Algo en su respuesta quebró la delgada paciencia de Amelia.
—Pues deberías saberlo —dijo ella, con una tristeza agria—. Porque siempre estás en tu mundo. Siempre estás lejos. Nunca estás cuando te necesitamos. —Luego, bajó la mirada—. Nunca.
El muchacho sintió que la palabra “nunca” se incrustaba en su pecho como un alfiler helado. Aquella acusación tenía un peso especial, uno que no se atrevió a cuestionar; porque, en el fondo, sabía que era cierta. Se sentía lejos incluso de sí mismo.
La maestra hizo un gesto leve con la mano, indicando el interior del aula.
—Entren. Los demás también. —Esperó a que las miradas curiosas se dispersaran—. Albert, vos quedate un momento.
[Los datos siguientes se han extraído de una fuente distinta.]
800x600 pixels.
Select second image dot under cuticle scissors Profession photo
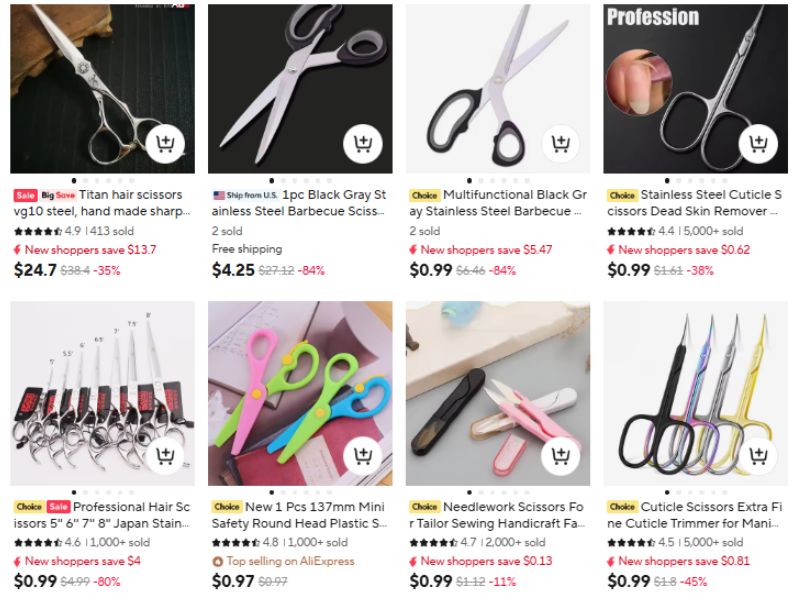pyautogui.click(x=679, y=181)
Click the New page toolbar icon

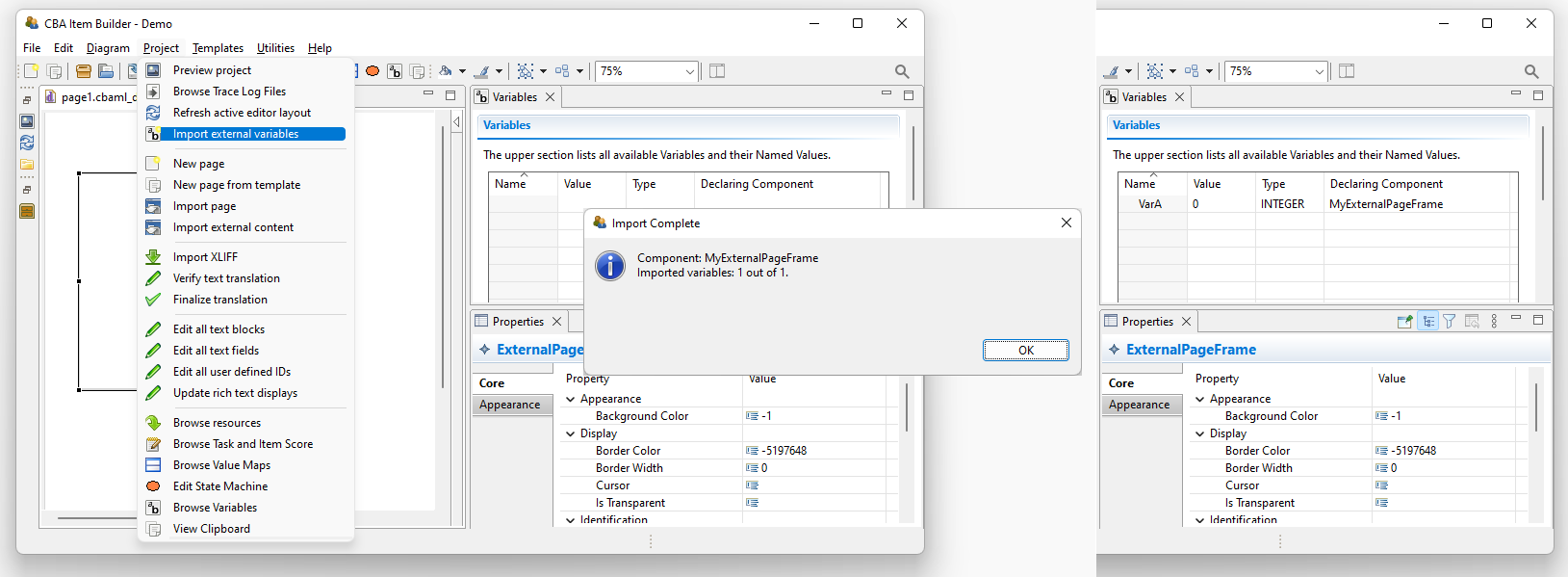point(31,71)
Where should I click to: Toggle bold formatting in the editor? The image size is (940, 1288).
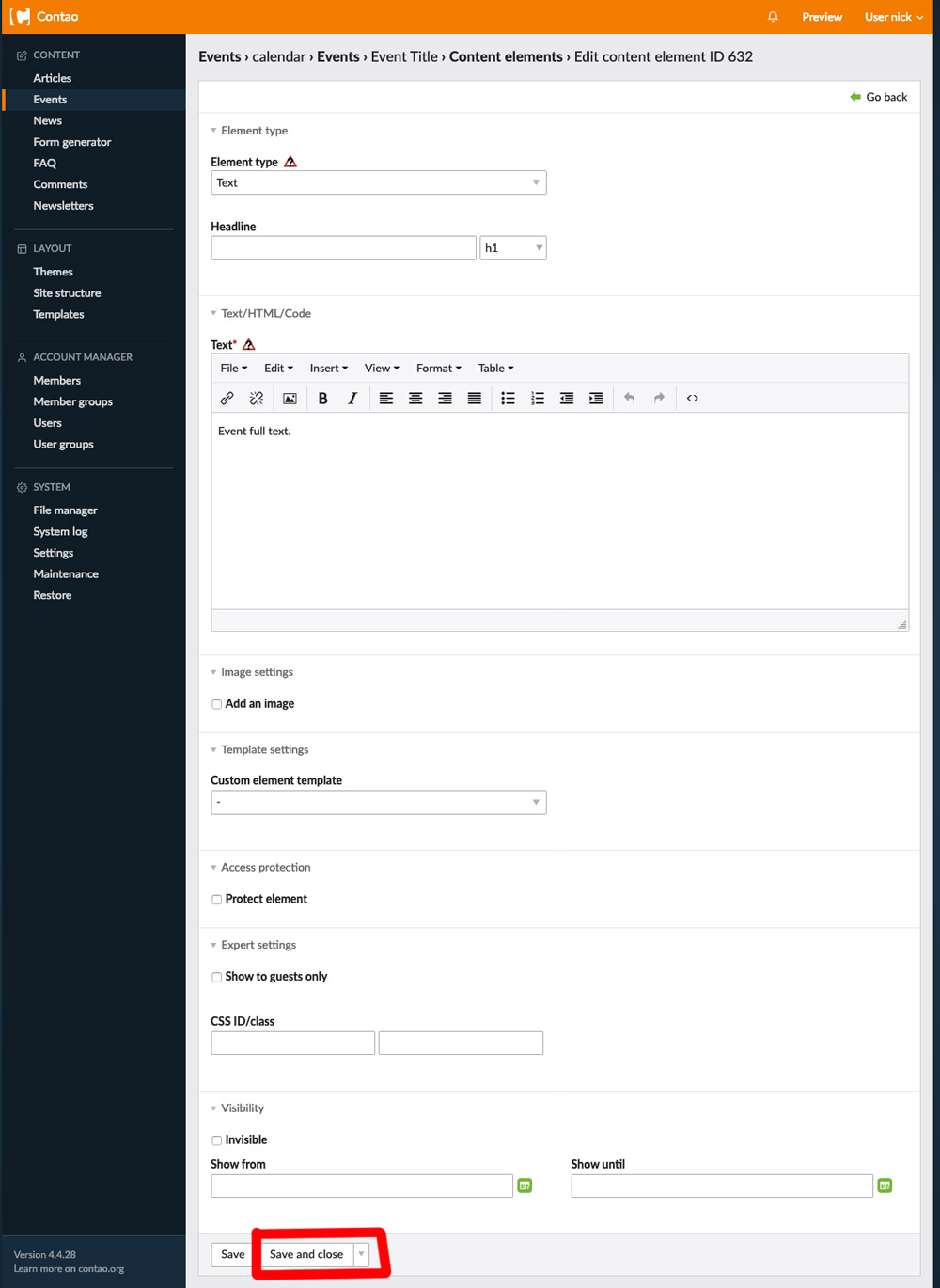[x=322, y=399]
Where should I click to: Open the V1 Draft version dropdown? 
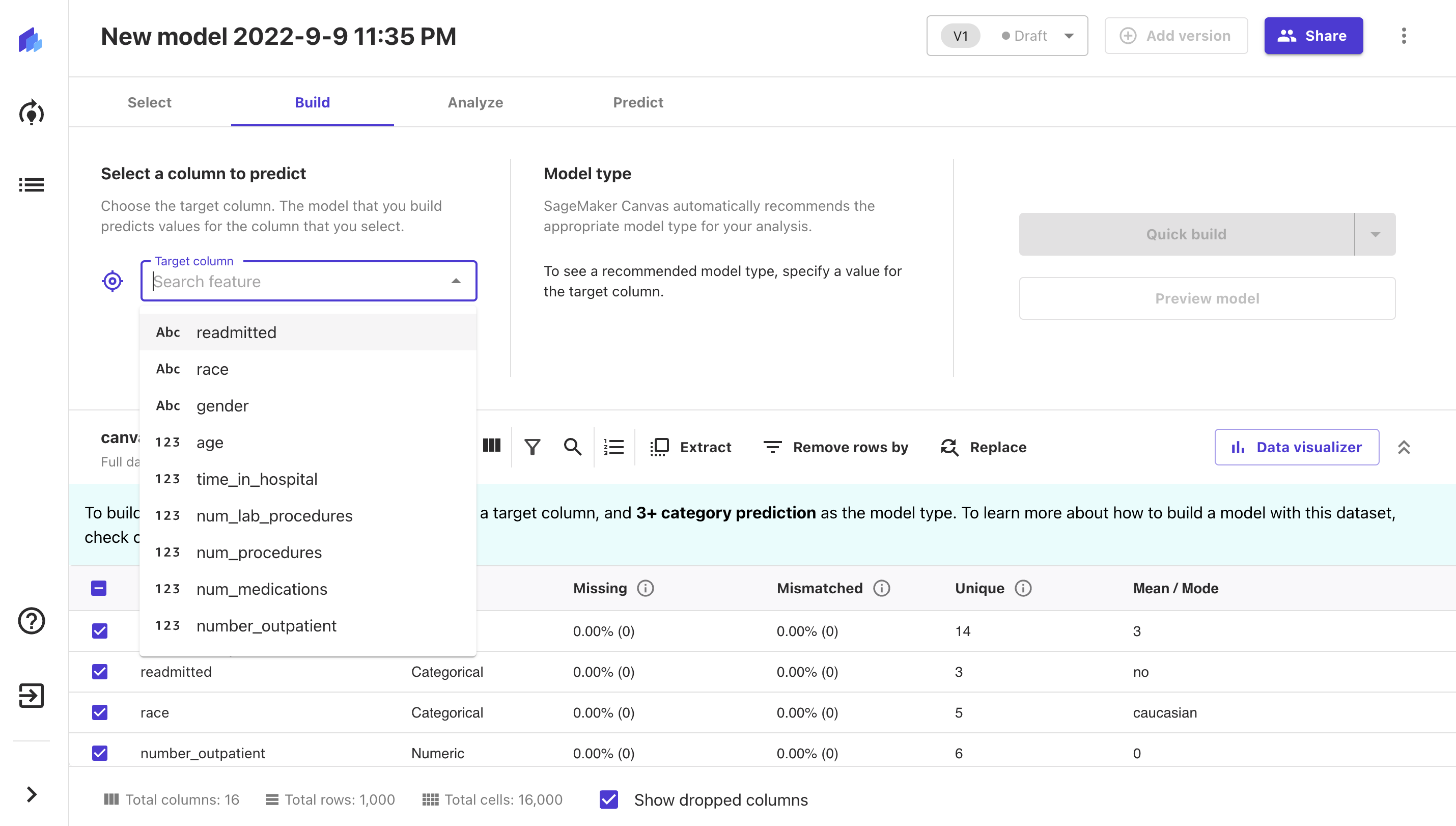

El grupo se disolvió entre murmullos, arrastrando telas, armaduras de utilería y restos de maquillaje corrido. Albert permaneció en el umbral, quieto, respirando con dificultad. La maestra se cruzó de brazos.
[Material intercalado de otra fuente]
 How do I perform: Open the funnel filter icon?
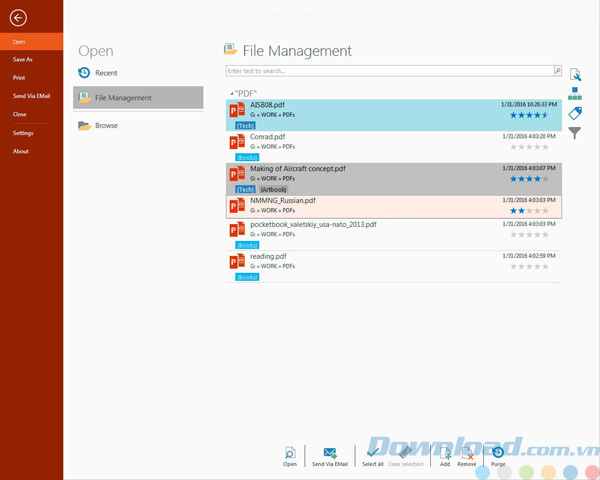(575, 132)

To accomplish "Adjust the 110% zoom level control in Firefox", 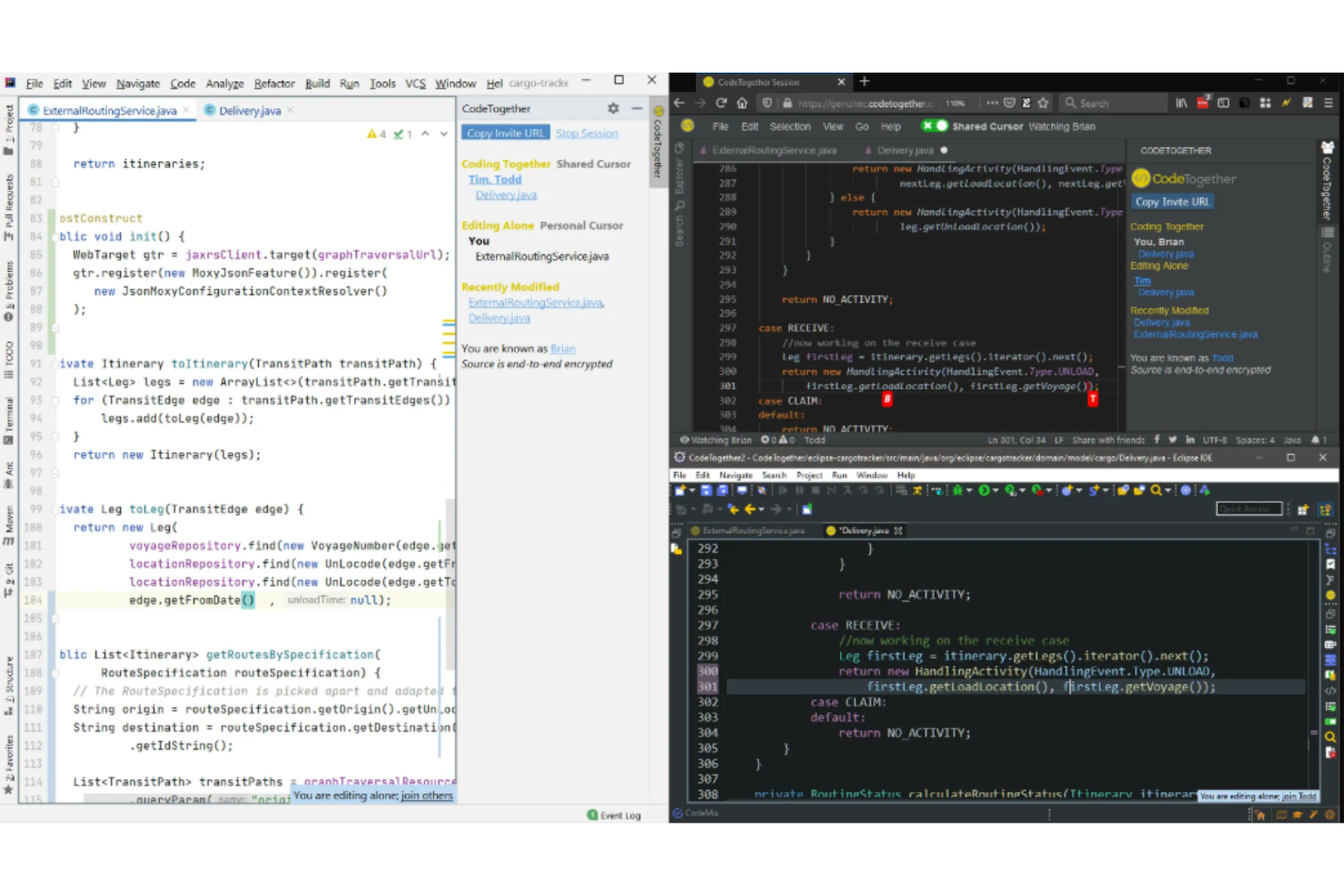I will coord(954,103).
—¿Pasa algo? —preguntó ella con voz más suave—. ¿Estás bien?
Esa pregunta despertó en él la urgencia de llorar, aunque reprimió el impulso con un nudo en la mandíbula.
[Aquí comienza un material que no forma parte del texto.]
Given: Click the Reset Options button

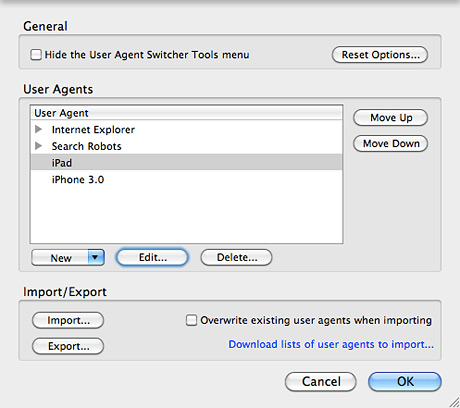Looking at the screenshot, I should (380, 55).
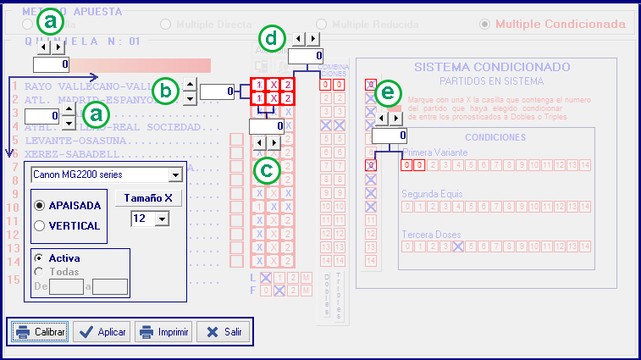Click up arrow of stepper b
This screenshot has height=360, width=641.
(x=190, y=85)
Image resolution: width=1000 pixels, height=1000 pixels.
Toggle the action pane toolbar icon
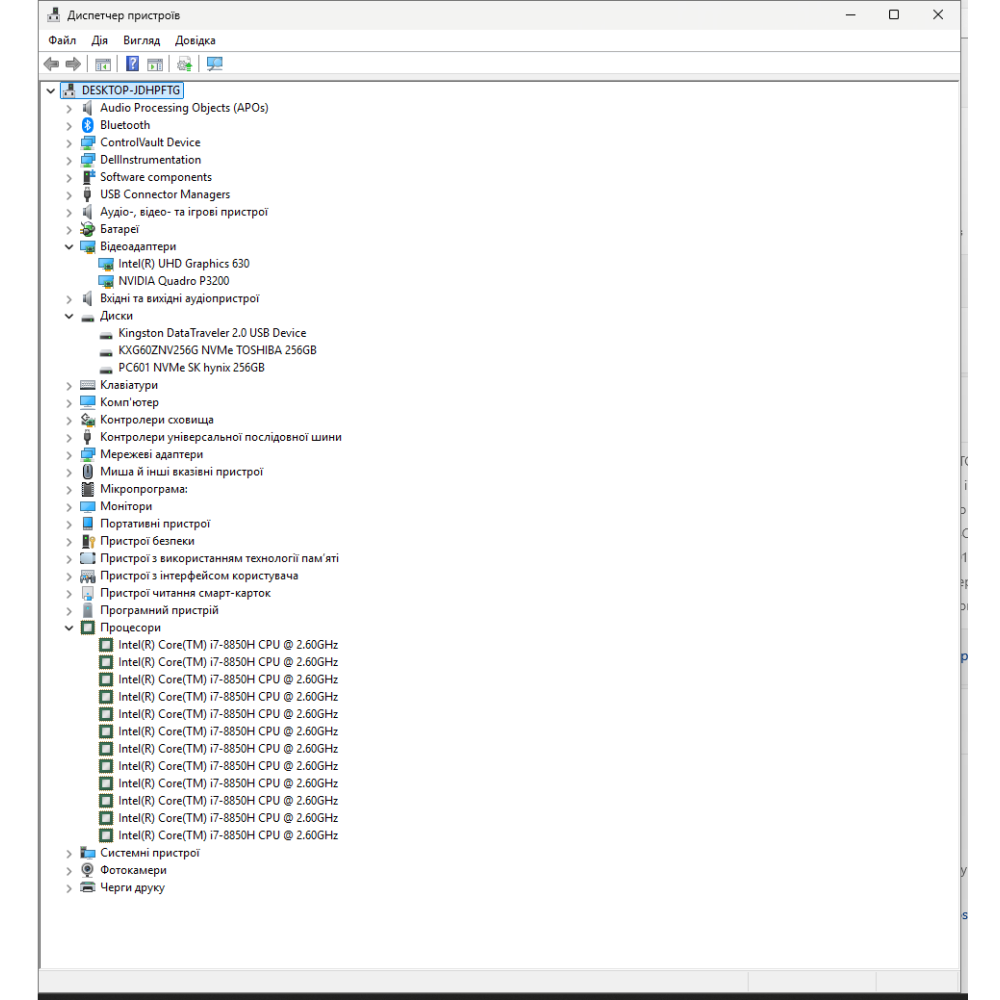(155, 64)
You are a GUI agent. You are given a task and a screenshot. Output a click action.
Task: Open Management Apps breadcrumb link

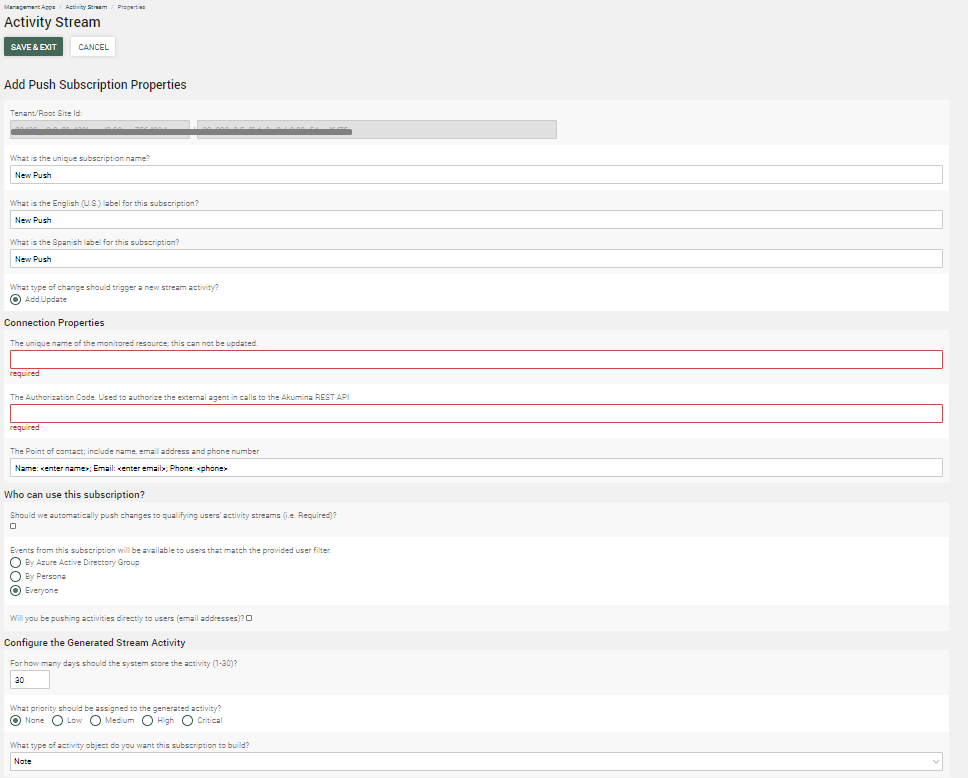coord(28,7)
—No lo sé —respondió, sincero—. Estoy… confundido.
La mujer asintió, como si ya hubiera anticipado esa respuesta.
—Te vi sobre el escenario. Algo te detuvo, y no fue solo miedo escénico. Fue otra cosa. —Lo observó con detenimiento—. ¿Tiene que ver con esa chica? Camile, ¿no?
Albert levantó la vista, sorprendido.
—¿Cómo…?
—Los profesores nos damos cuenta cuando nuestros alumnos andan turbados —dijo ella, encogiéndose de hombros—. No hace falta mucho para advertir ciertas señales. Además… —añadió con una sonrisa—. Te he visto revisar el móvil más veces de las que deberías.
Albert sintió cómo la vergüenza se le subía al rostro. No respondió.
—Sea lo que sea —prosiguió la maestra—. Tenés que resolverlo. Eso o va a seguir mordiéndote hasta que escupa todos tus intentos al vacío. Lo vimos hoy. Fue duro, sí. Pero podés aprender algo.
Albert bajó la cabeza.
—Supongo…
—Andá, sentate con los demás. Y escuchá esto: aún falta la evaluación final. No todo está perdido.
El adolescente asintió sin levantar la mirada. Cruzó el marco de la puerta, sintiendo el peso de la vergüenza aún adherido a su piel. Los compañeros murmuraron, algunos con disimulo, otros abiertamente. Amelia, desde el otro extremo, ni siquiera lo miró. Él tomó asiento y abrió el guion, aunque apenas logró leer.
Su mente solo repetía, con la cadencia de un lamento:
Camile. Camile. Camile.
Y el maldito punto verde.
La tarde prosiguió, saturada de ruido, aplausos, una última representación mediocre de otro salón y el anuncio del ganador —que no fue el suyo—. Pero Albert experimentó todo aquello desde una distancia casi fantasmal, como si ya no perteneciera al mismo espacio.
Al llegar la noche, ya en su cuarto, se dejó caer sobre la cama. El celular permanecía iluminado a poca distancia. Lo tomó entre las manos. Abrió el chat.
Últimos mensajes enviados:
Te necesito.
Por favor.
No me dejes.
Contéstame.
El hilo de su dignidad seguía allí, estropeado, expuesto.
En la pantalla apareció el estado: Conectada.
Albert sintió el pecho apretarse de nuevo.
Y entonces, por fin, después de semanas, después de meses, después de un silencio casi sepulcral:
Camile escribió:
“Tenemos que hablar.”
Esa frase fue el verdadero inicio del final.